[TASK DESCRIPTION]
Check each line of the data for "Given" and select those that have it.

[ENTRIES PROVIDED]
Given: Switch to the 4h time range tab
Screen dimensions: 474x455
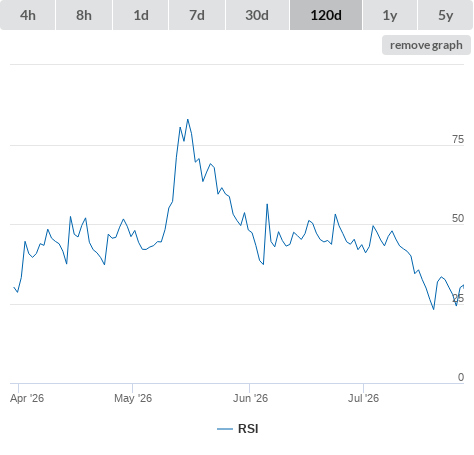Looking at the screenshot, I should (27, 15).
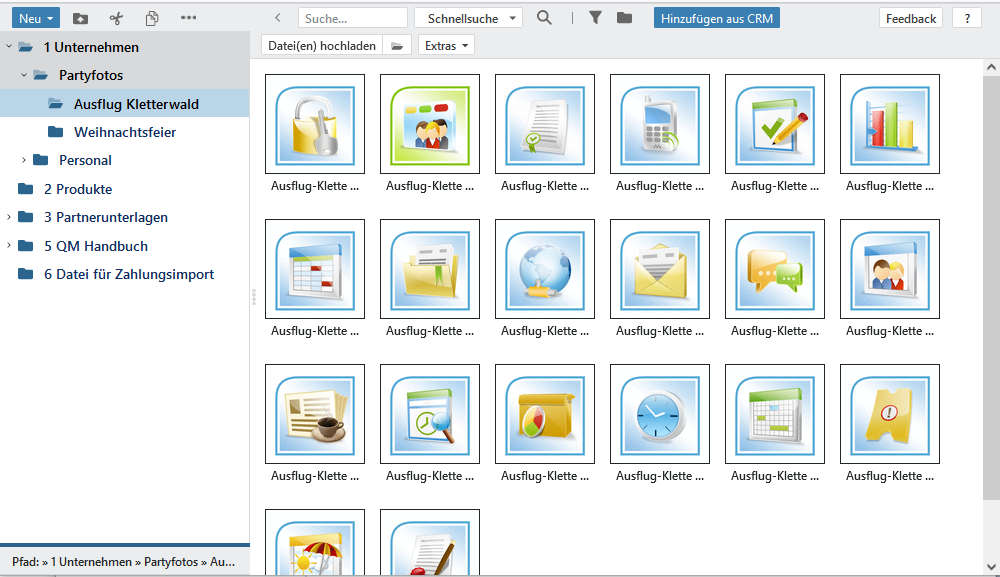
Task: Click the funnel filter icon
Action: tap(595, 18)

==

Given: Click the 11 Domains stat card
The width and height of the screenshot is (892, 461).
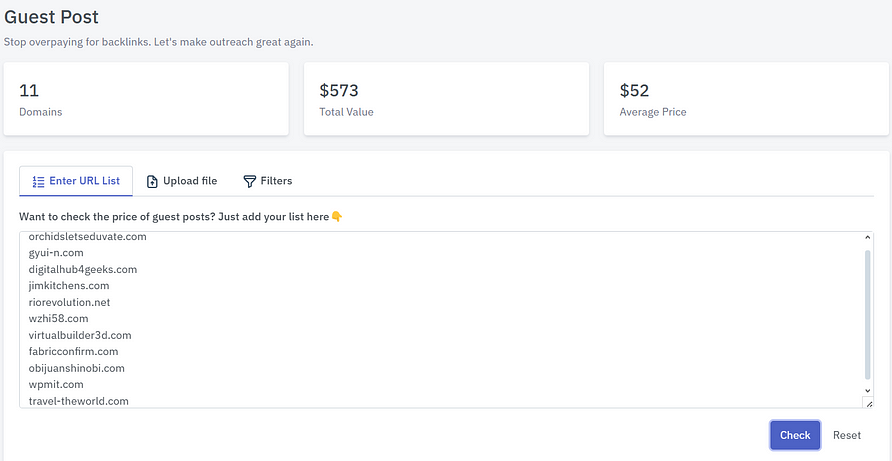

[SOLUTION FOR THIS TASK]
Given: Switch to the 4h time range tab
Given: Click the 11 Domains stat card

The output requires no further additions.